Spring is the season in which rare migrant birds like eagles and snowy owls stop to rest and refuel before continuing their journey North. During this time, local birds also seek out breeding spots, which makes the season of new beginnings a fun one for birdwatching. Keep your keen eyes peeled at Mud Bay Park, Blackie Spit Park and Serpentine Wildlife Management Area, better known as the Serpentine Fen. At Serpentine Fen alone, there are over 130 species of birds to see over an expanse of 370 acres. The popular viewing tower is a great way to gain a different perspective.

Birdwatchers looking for a challenge will love the summer months as it’s when birds are busy caring for (and protecting!) their young. Be prepared to look a little harder, as during these months waterfowl such as ducks shed their feathers and grow new ones and may be more difficult to identify. Birdwatch in the sun at Green Timbers Urban Forest Park, Surrey Lake Park and Crescent Park.

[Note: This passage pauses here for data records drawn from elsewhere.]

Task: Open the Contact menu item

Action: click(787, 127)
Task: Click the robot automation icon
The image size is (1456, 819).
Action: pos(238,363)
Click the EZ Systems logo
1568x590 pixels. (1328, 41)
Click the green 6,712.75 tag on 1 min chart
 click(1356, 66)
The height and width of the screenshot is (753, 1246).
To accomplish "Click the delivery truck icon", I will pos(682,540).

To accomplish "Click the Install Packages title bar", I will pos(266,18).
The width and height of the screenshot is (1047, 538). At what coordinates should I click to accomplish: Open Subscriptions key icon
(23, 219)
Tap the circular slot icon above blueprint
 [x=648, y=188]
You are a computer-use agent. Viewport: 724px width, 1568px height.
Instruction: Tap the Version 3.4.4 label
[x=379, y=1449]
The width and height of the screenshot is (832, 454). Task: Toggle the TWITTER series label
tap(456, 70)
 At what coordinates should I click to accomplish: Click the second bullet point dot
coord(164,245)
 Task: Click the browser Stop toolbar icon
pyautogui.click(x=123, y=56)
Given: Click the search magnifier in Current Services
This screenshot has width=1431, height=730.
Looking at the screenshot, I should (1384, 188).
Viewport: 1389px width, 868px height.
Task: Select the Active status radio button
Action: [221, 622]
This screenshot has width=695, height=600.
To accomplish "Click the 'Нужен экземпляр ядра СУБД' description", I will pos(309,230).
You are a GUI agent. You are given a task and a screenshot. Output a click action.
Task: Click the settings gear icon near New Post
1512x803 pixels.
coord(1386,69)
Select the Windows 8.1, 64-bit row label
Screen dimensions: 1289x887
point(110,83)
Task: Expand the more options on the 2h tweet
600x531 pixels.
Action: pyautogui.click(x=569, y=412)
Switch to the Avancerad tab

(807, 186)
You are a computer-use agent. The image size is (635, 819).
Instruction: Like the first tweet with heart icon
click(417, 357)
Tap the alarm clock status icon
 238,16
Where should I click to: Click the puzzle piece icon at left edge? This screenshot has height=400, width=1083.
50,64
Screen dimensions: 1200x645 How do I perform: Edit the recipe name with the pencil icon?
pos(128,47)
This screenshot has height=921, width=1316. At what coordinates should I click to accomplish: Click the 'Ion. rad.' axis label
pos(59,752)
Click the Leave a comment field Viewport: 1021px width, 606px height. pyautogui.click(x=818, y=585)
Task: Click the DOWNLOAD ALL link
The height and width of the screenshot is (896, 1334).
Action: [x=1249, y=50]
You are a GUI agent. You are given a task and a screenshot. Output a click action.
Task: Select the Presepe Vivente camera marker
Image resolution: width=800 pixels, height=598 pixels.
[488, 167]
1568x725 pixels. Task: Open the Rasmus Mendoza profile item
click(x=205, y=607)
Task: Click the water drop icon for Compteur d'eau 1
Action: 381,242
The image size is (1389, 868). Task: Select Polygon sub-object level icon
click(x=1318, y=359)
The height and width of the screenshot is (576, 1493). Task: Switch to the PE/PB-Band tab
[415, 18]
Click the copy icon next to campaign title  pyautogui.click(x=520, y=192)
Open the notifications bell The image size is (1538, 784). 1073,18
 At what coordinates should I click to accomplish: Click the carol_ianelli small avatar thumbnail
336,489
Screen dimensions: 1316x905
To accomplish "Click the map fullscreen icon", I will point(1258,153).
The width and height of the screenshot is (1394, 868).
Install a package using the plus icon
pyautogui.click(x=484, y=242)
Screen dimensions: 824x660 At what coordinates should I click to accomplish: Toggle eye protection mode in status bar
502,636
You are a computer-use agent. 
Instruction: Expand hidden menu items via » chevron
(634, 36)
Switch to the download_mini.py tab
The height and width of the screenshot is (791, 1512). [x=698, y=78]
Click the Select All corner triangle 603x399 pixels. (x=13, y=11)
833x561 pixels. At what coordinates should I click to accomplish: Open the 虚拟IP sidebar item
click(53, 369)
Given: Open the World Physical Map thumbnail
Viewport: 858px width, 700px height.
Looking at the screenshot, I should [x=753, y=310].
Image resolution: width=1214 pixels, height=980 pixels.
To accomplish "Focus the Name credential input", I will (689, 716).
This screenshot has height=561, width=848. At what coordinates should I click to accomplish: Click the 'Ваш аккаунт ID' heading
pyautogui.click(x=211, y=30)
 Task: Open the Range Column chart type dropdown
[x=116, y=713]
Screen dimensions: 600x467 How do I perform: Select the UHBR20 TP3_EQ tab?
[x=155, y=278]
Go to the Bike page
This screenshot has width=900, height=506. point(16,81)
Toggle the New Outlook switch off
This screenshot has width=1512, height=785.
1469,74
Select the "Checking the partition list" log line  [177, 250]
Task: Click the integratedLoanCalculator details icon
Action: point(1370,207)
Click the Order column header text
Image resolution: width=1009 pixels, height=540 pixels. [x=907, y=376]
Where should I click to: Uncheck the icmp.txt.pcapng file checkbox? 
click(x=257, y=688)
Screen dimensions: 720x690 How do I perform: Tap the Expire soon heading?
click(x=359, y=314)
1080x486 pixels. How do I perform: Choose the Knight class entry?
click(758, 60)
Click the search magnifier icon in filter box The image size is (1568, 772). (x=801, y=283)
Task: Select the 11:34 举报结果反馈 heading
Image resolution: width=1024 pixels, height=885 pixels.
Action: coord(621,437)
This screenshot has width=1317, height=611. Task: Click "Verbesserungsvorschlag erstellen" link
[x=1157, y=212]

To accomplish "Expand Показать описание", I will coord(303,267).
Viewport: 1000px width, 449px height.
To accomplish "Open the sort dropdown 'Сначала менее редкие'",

As the leaves disappear from the trees, so do some of the challenges associated with birding. Autumn is the perfect time of year to see songbirds and woodpeckers due to the season’s typically sparse branches. Advanced birders will also appreciate the fall months as young birds who haven’t yet developed their adult patterns can be spotted. Migrating shorebirds and waterfowl also stop in at this time of the year before heading south for the winter. Grab your gumboots and head to Elgin Heritage Park, Blackie Spit Park and Crescent Beach.

It’s worth bundling up and braving the cold because winter is quite possibly the best season for bird watching in Surrey. It may be chilly, but as the temperatures dip, the chances of spotting migrating birds increases. Inland, in spots like Sunnyside Acres Urban Forest, Redwood Park, Green Timbers Urban Forest and Surrey Lake Park, spy chickadees, bushtits, nuthatches and raptors like eagles and owls. Along the shoreline, Mud Bay Park, Blackie Spit Park and Serpentine Wildlife Management Area are perfect for watching migrating waterfowl like massive flocks of Dunlin, Sanderling, Black-bellied Plover, Mallards and Widgeons.

So grab your binoculars and your camera and get birding! To help you identify what birds you’re looking at, it’s helpful to download a birding app like Merlin or BirdNET to your phone. And once you’ve spotted your birds, be sure to enter your sightings into eBird, a global citizen database-driven bird-watching resource. Not only can you upload your finds, but you can also use eBird to discover what birds to look out for in Surrey’s bird-watching spots.


If you’re new to birding or are looking to take your bird-watching skills up a notch, book a guided bird walk with Kris Cu. Kris is a nature photographer and Conservation Engagement and Outreach worker for Birds Canada, and leads 90-minute guided bird walks in Surrey’s key birding areas and around Metro Vancouver.


Launched in September 2020, the BC Bird Trail is an online resource and trip-planning tool. Discover self-guided birding itineraries for the South Fraser, the Fraser Valley, the Columbia Valley and Central Vancouver Island. Look up, stay grounded and start planning your trip to the heart of BC’s Pacific Flyway!